#### [Your objective]
Render the listing as a JSON list of strings, starting at the line that contains "Where should I click to: Click the dot" and running through the end of the listing, with both ends included. Use one string per line, skip blank lines, and leave out the pictures.

▼

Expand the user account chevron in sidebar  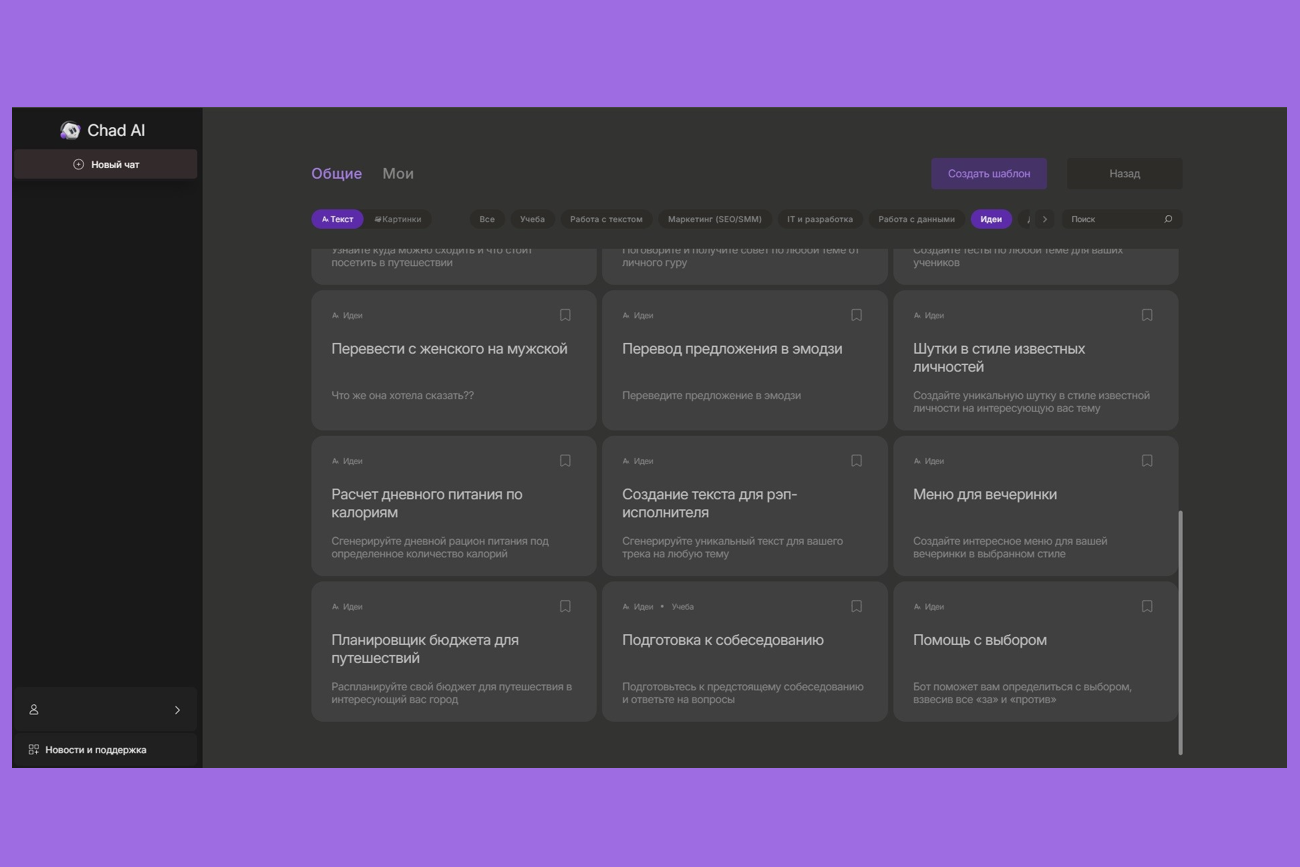[x=177, y=710]
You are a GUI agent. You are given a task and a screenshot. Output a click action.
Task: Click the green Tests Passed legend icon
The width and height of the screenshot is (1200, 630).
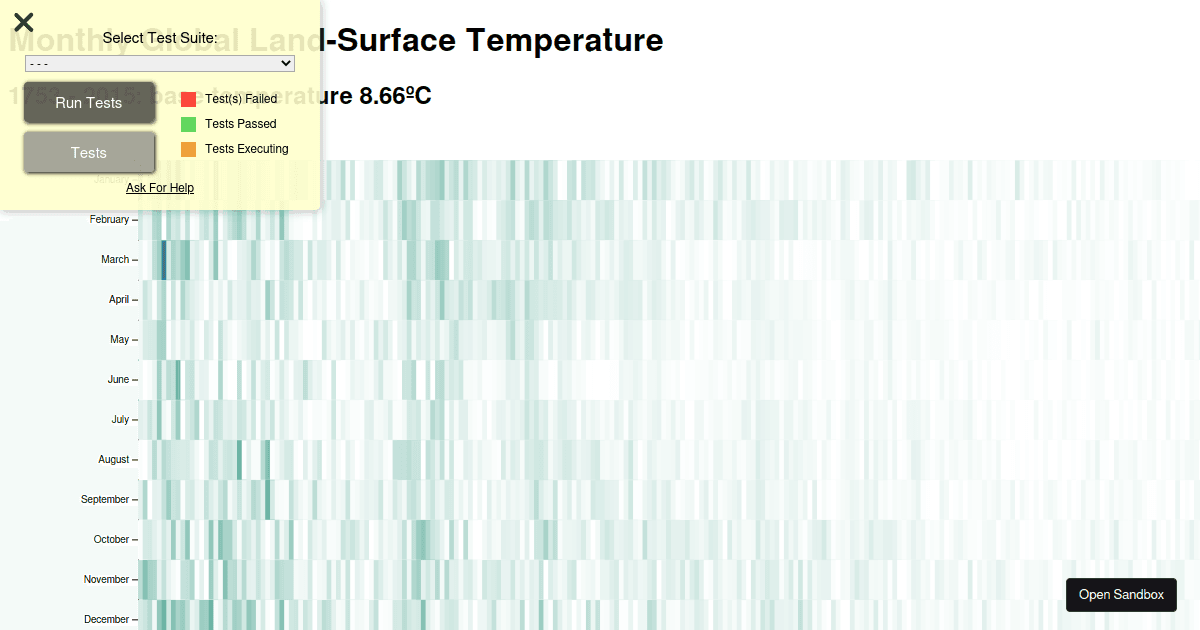tap(189, 123)
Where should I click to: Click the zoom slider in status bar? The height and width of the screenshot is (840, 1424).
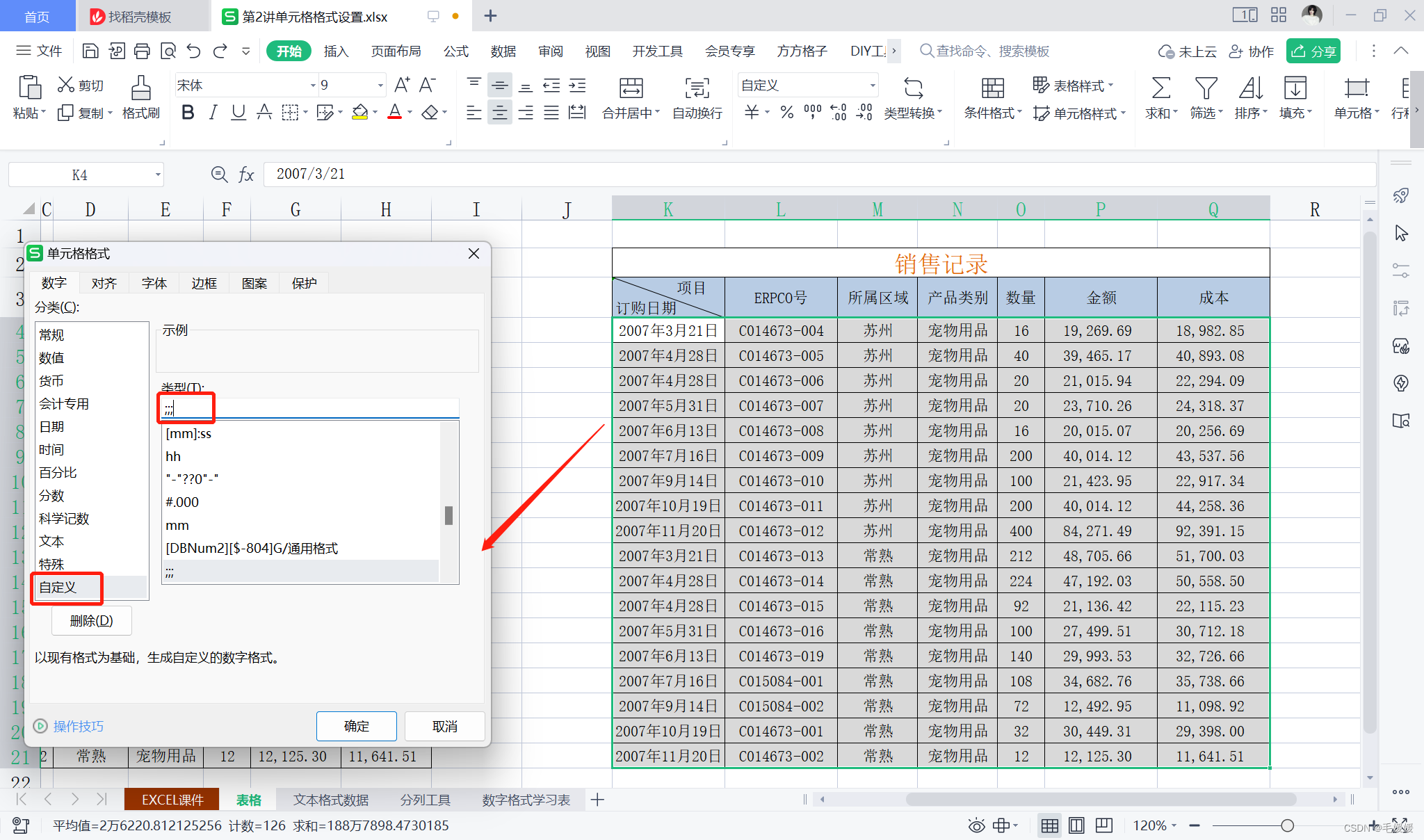click(x=1287, y=825)
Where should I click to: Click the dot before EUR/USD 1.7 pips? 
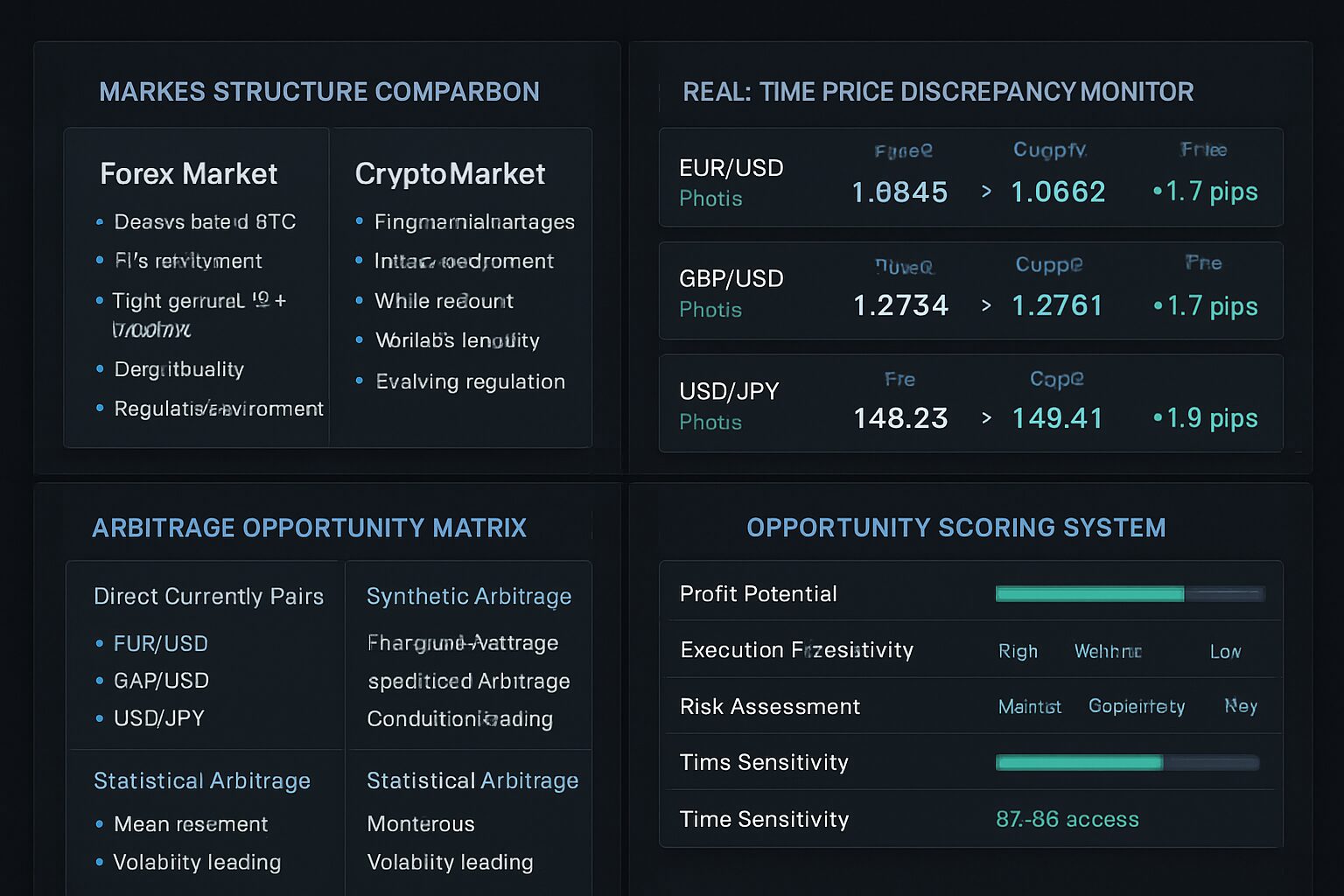(1158, 191)
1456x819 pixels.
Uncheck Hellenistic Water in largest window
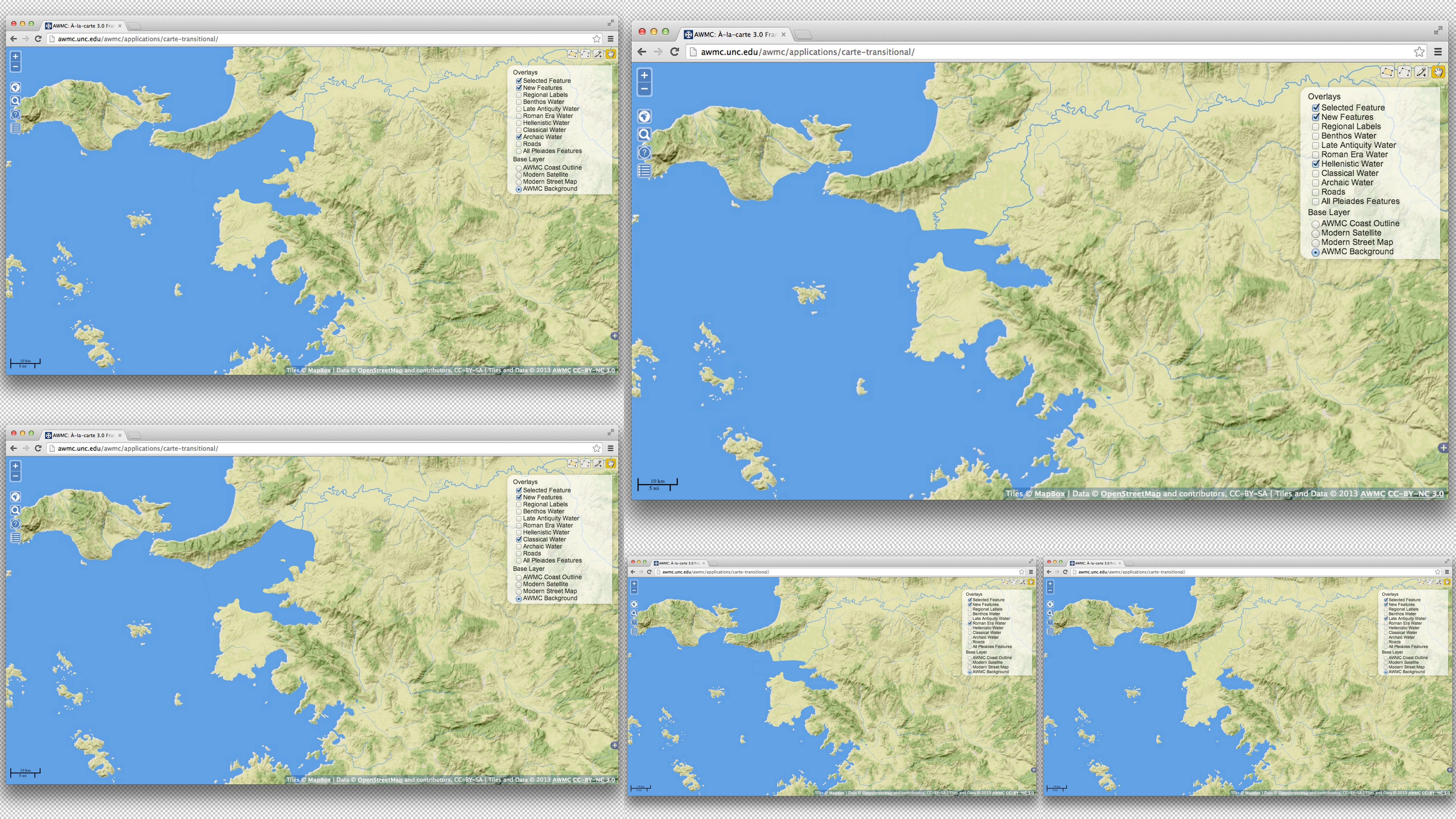[x=1315, y=164]
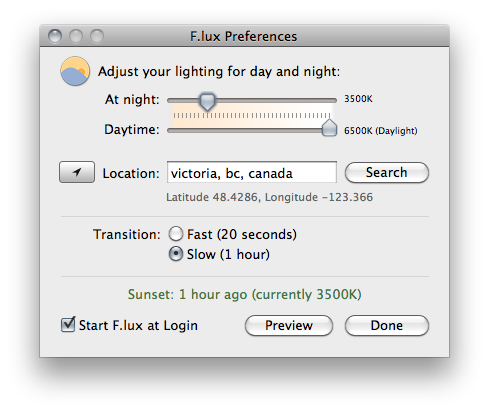Click the Daytime slider track left end

(x=172, y=131)
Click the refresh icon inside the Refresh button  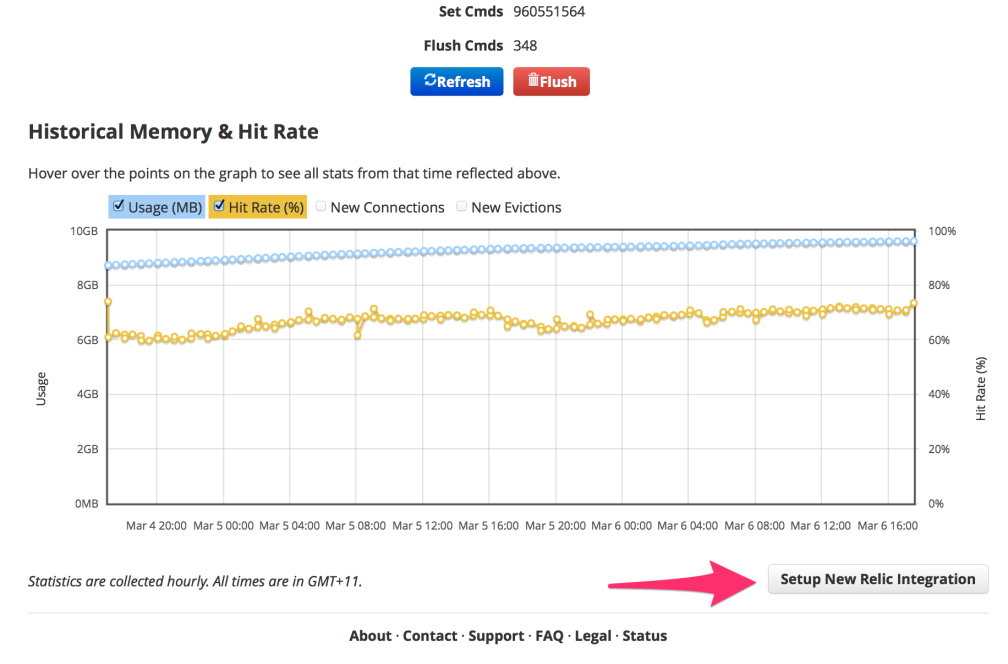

▲

#### [Answer to the problem]
[
  "Where should I click to: Click the dot before EUR/USD 1.7 pips? ",
  "(1158, 191)",
  "1456x819 pixels.",
  "Uncheck Hellenistic Water in largest window",
  "[x=1315, y=164]",
  "Click the Daytime slider track left end",
  "(x=172, y=131)",
  "Click the refresh icon inside the Refresh button  "
]